If the Prosecutor seeks to tender the evidence of an in-custody informer at a preliminary inquiry, the Prosecutor must bring the matter to the attention of her Director.

The Director must determine whether the in-custody informer’s evidence can be used at the preliminary inquiry or if the case should be referred to the In-Custody Informer Committee for a decision.

An in-custody informer can only be called as a witness at a preliminary inquiry with the approval of a Director or the In-Custody Informer Committee.


A Prosecutor who forms the opinion that there is a compelling public interest in relying on the evidence of an in-custody informer at trial must refer the case to the In-Custody Informer Committee.

The Committee will consider the materials submitted by the Prosecutor, and absent exceptional circumstances, will meet with the Prosecutor to discuss the case before making its decision.

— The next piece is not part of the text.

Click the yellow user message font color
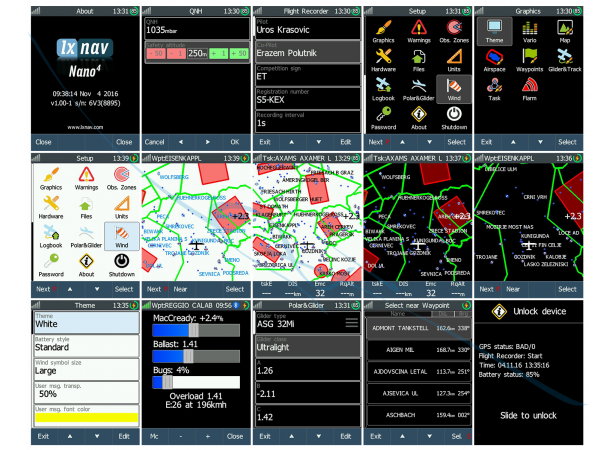 coord(83,416)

An in-custody informer can only be called as a witness at a trial with the approval of the In-Custody Informer Committee.

The deliberations of the Committee are privileged and will not be disclosed.

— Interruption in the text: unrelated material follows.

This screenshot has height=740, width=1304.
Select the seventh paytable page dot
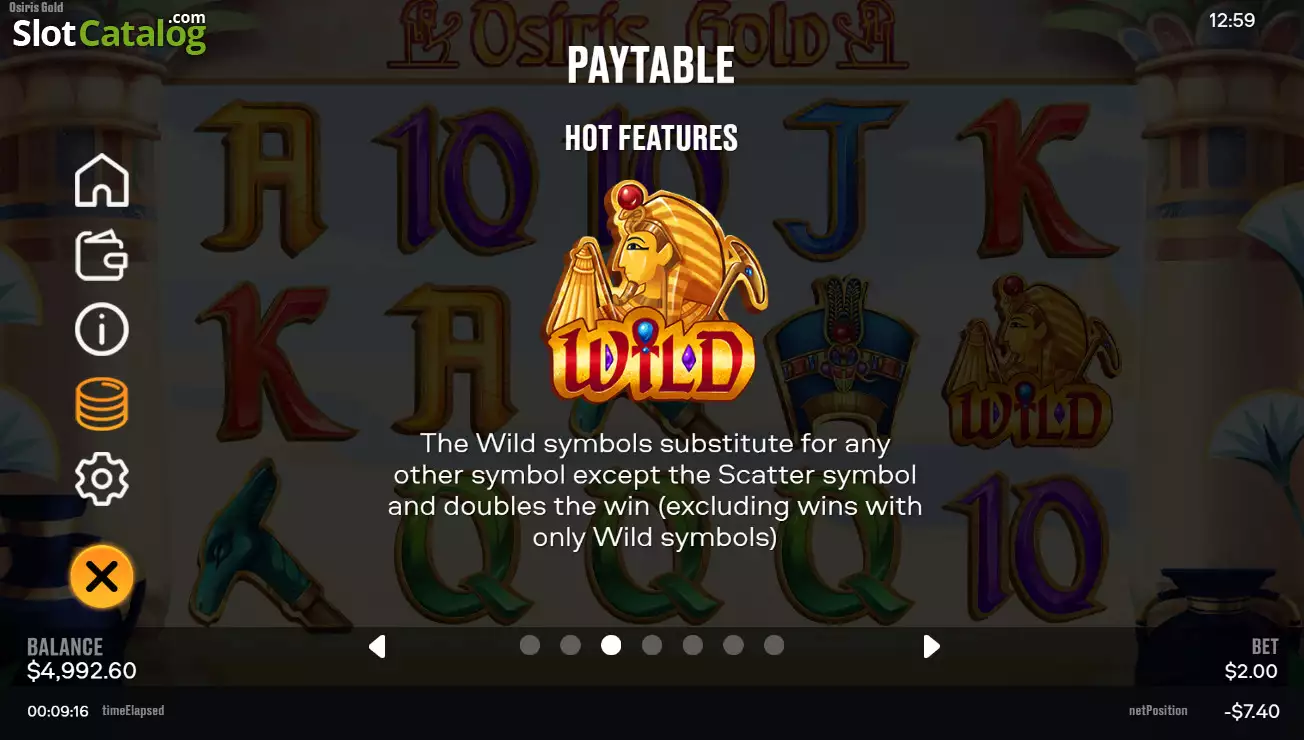click(774, 645)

The existence of a public interest in proceeding with a prosecution based solely on the unconfirmed evidence of an in-custody informer is exceptional. In these circumstances, approval to tender the evidence must be approved by the Assistant Deputy Attorney General – Criminal Law Division as well as the In-Custody Informer Committee.

Agreements to testify

An in-custody informer must never be given consideration that is conditional upon the accused’s conviction.

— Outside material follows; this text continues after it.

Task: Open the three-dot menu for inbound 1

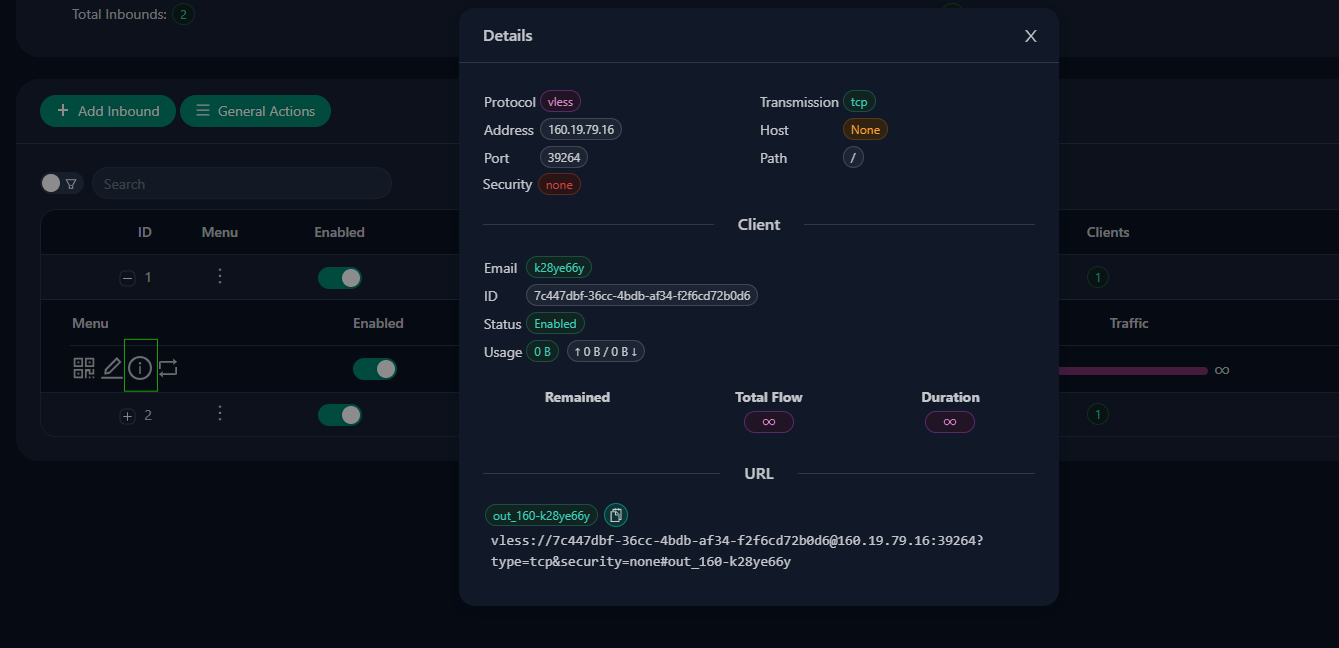Action: 220,277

Any agreements made with in-custody informers relating to consideration in exchange for information or evidence must, absent exceptional circumstances, be reduced to writing and signed by a Prosecutor (other than the Prosecutor assigned to the case), the informer and counsel (if represented). An oral agreement, fully recorded, may substitute for a written agreement. A videotape recording or other type of record, such as audiotape or affidavit, may also suffice.

A Director must approve any agreements respecting consideration and the agreement must be provided to the In-custody Informer Committee.


If the in-custody informer recants their evidence following a decision by the In-Custody Informer Committee and the Prosecutor determines that the evidence of the in-custody informer should be tendered, the matter must be referred back to the Committee and the Director.

Where the in-custody informer is charged with additional criminal offences and/or seeks additional consideration, the Prosecutor must notify her Director who reviewed the original file, who will then determine whether the In-Custody Informer Committee ought to reconsider the matter.

The In-custody Informer Registry

The Ministry of the Attorney General has established an In-custody Informer Registry. The Chair of the In-custody Informer Committee is responsible for updating the registry with information provided by Prosecutors and the police.

Prosecutors who become aware of individuals coming forward to act as in-custody informers must forward to the Committee the name of the potential in-custody informer and the result of any investigation into the statement of the informant regardless of whether the Prosecutor seeks to use the informant’s evidence. These names and this information will be included in the In-Custody Informer Registry.

The Prosecutor must forward to the Committee the outcome of a prosecution where an in-custody informer was permitted to testify at a preliminary inquiry or trial. These results will be noted in the In-Custody Informer Registry.